Few property bills alive after legislation cutoff

March 15, 2007

Olympia, WA - A Senate bill that exempts a portion of every homeowner's property from state property taxes is alive after the cutoff for fiscal bills passing out of committee.

Also alive is a bill exempting military veterans from paying certain excess-levy property taxes if their disability was complete and service-related.

But a slew of other property tax relief proposals technically died at the deadline Monday for action on fiscal bills. A few that pack some strong political backing could be resurrected later this session, said House Finance Committee Chairman Ross Hunter, D-Medina.

What the bill cutoff means is that few pieces of tax reform are on the table for lawmakers to consider this year as they move into the final six weeks of their 105-day session. The session ends April 22.

"We want to talk through what our options are," Hunter said Tuesday of House Democrats' plans after the cutoff, which saw more than 50 property tax bills go by the wayside.

Hunter's committee approved three property tax bills - including Republican Rep. Tom Campbell's measure to exempt military veterans from tax if they were left disabled by service-related injuries.

House Finance left for dead such high profile measures as House Bill 2117 and HB 2309 - which seek to cap yearly increases in property tax collections. Those bills were offered after a King County judge struck down the 1 percent cap on yearly tax increases that voters adopted in 2001 with Initiative 747, but many legislators say they want to see if the Supreme Court reverses the ruling in May.

House Republicans, meanwhile, are complaining that Hunter failed to move the 1 percent cap bill forward. The ranking Republican on the Finance Committee, Rep. Ed Orcutt of Kalama, rejected the argument that lawmakers should wait for the Supreme Court ruling.

"The Legislature needs to reinstate this law rather than leave the whole matter up to the court," Orcutt said in a statement. "It is time the Legislature protected the taxpayers rather than wait and see if the courts would. Taxpayer protections shouldn't be left to chance."

Orcutt might have to wait for action - in either chamber.

Senate Majority Leader Lisa Brown, D-Spokane, has made clear that she favors the homestead exemption, which shifts property tax burdens from owner of lower-valued properties to more expensive ones and to business properties. It was the only property-tax measure of significance to pass out of the Senate Ways and Means Committee.

It needs a constitutional amendment approved by voters to take effect, which means a hard-to-obtain two-thirds majority vote in the Senate is needed with at least some support from Republicans.
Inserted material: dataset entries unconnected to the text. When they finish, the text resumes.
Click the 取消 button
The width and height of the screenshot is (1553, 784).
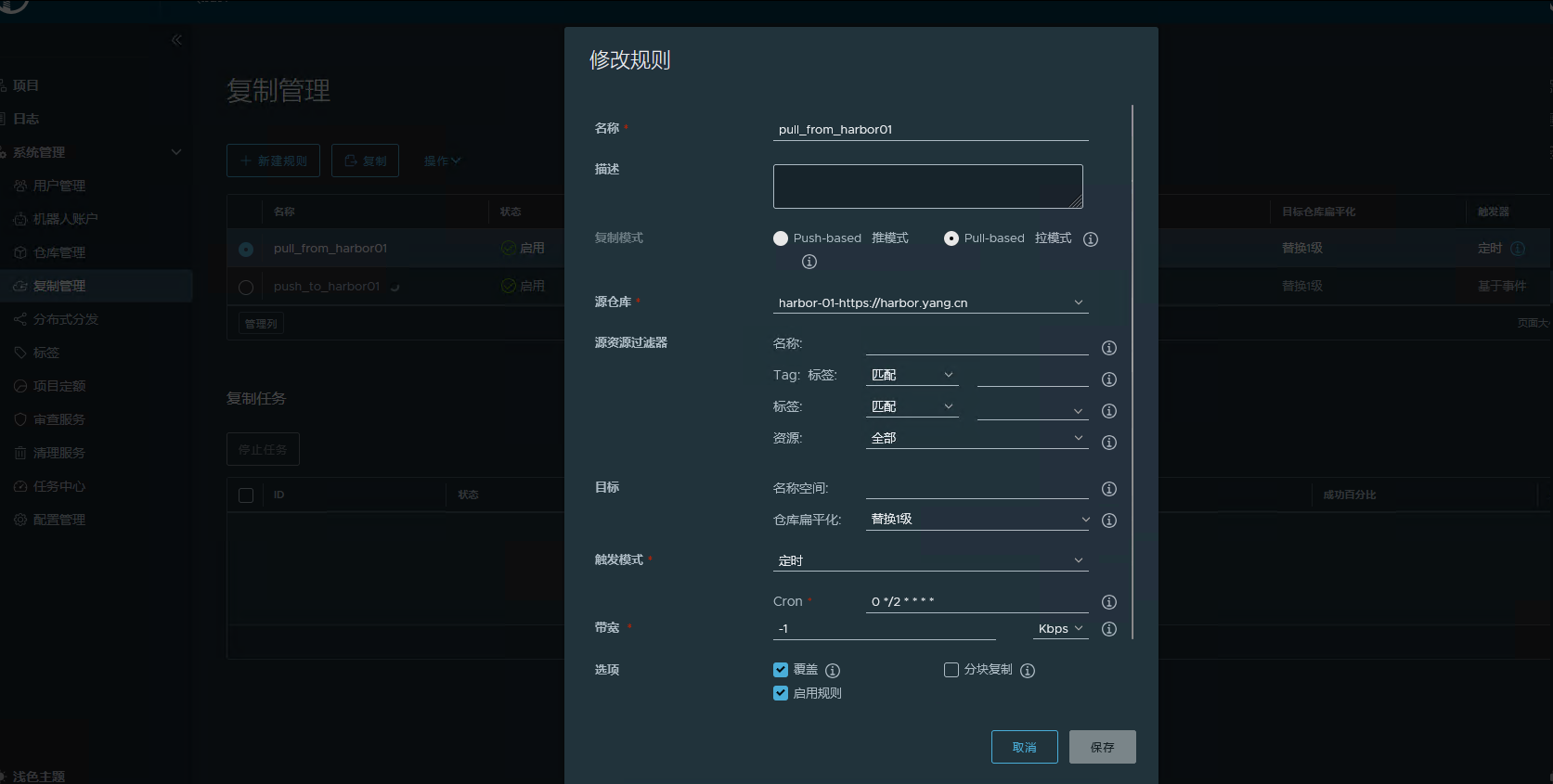[1024, 747]
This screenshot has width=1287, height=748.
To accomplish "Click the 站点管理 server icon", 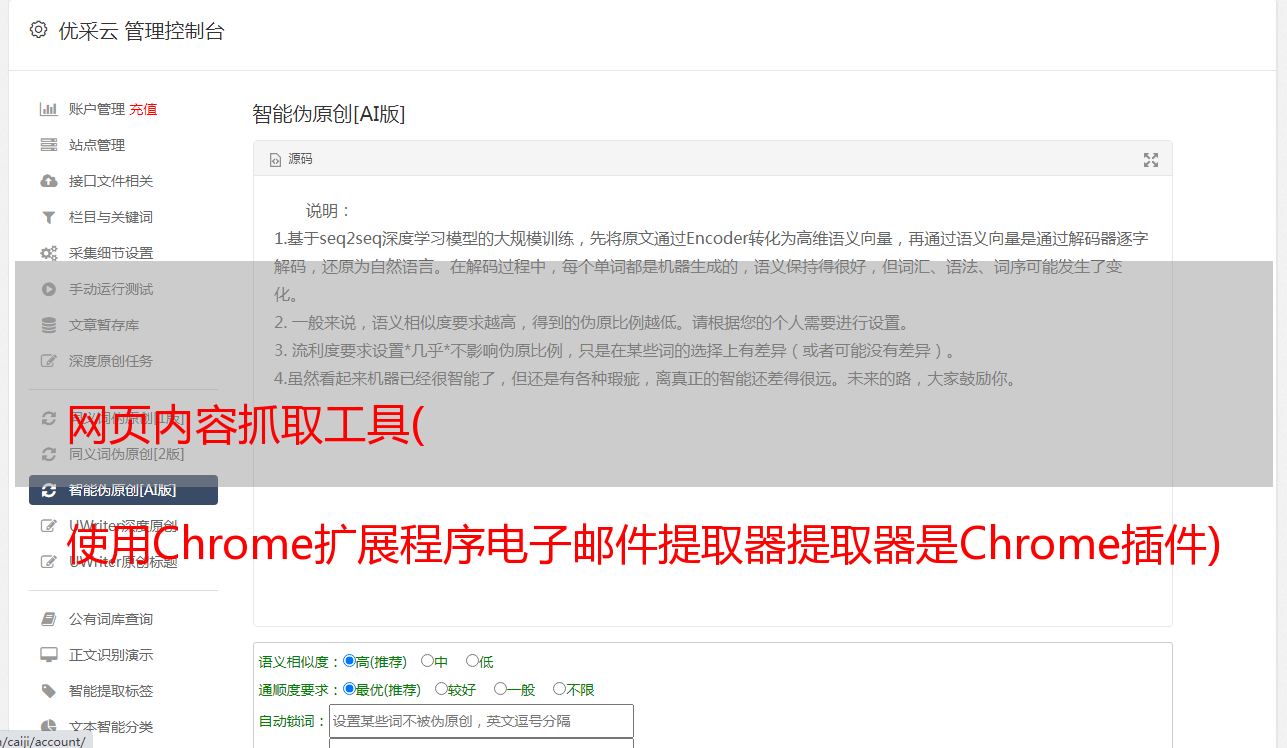I will pyautogui.click(x=48, y=145).
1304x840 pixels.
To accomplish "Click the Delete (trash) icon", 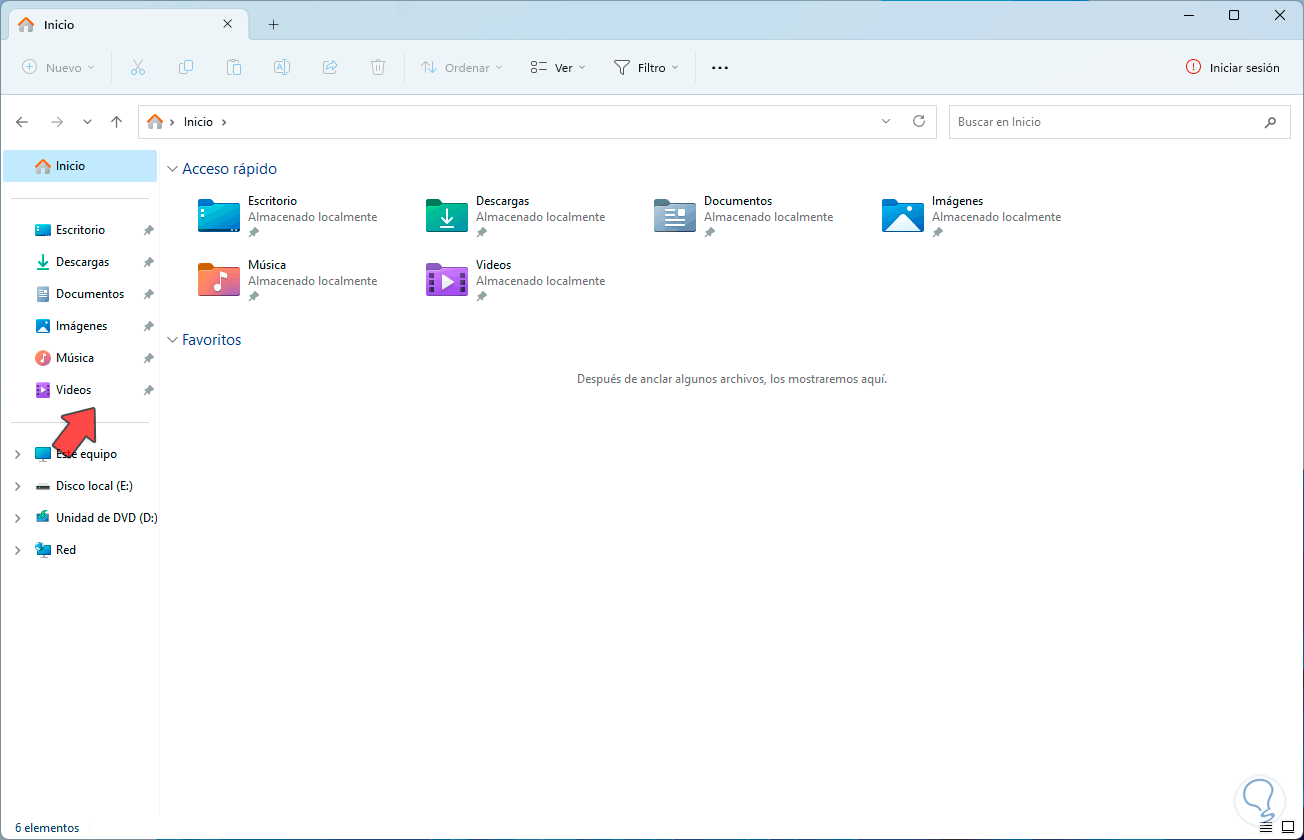I will click(x=378, y=67).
The homestead exemption's prime sponsor, Democratic Sen. Mary Margaret Haugen of Camano Island, said she thinks there is "a real commitment" from Senate Democrats to pass the bill.

But many Republicans are cool to the idea, even though voters would get the final say. Sen. Joseph Zarelli, R-Ridgefield, said during a hearing this week that average home prices in Clark County are more than $300,000, so he thinks most taxpayers could see their taxes go up within a few years under the homestead exemption.

Zarelli based that claim on a statement from Ways and Means staff that the exemption would lower taxes on properties valued at less than $500,000, while raising taxes for more expensive ones.

Business property also would get more of the burden. And groups such as the Association of Washington Business also have been cool, if not hostile, to the homestead exemption concept.

They say it requires a "split" tax roll, treating business property differently than residential, and that property should be treated uniformly under tax codes.

State Department of Revenue figures show that Senate Bill 5187's homestead exemption could cut tax bills by an average $52 per year for homeowners. That assumes that the exemption is only for state taxes and not for local-government taxes. The average tax cut would climb to $259 if local taxes were exempted, too.

Savings would be $88 for the owner of a home valued at less than $100,000 and $98 for a home between $100,000 and $150,000. But the highest-priced properties would see increases: Homes valued $500,000 to $750,000 would be taxed $8 more on average and those more than $750,000 would pay $150 more.

Bills still alive in the Legislature

A few property-tax bills are alive in the Legislature. The Senate Ways and Means Committee on Monday approved Senate Bill 5187 and its companion, Senate Joint Resolution 8210. The others:

SB 5187 exempts the first $50,000 of value of a primary residence from the state's share of the property tax. SJR 8210 sets up the November statewide vote needed to enact the exemption as a constitutional amendment. Both bills are in the Senate Rules Committee, awaiting a floor vote before the March 14 cutoff.

The House Finance Committee moved a few property-tax bills, too:

House Bill 1369, allowing multi-year levy lifts for all taxing districts.

HB 1515, letting participants in a current-use tax-reduction program transfer land to another current-use program without taxes or penalties.

HB 1102, letting veterans with a service-related total disability qualify for the senior property-tax exemption program with incomes up to $70,000. The bill, sponsored by Republican Rep. Tom Campbell of Roy, also exempts the pay connected to total disabilities from calculations of eligibility.

Those bills await a House floor vote by Wednesday.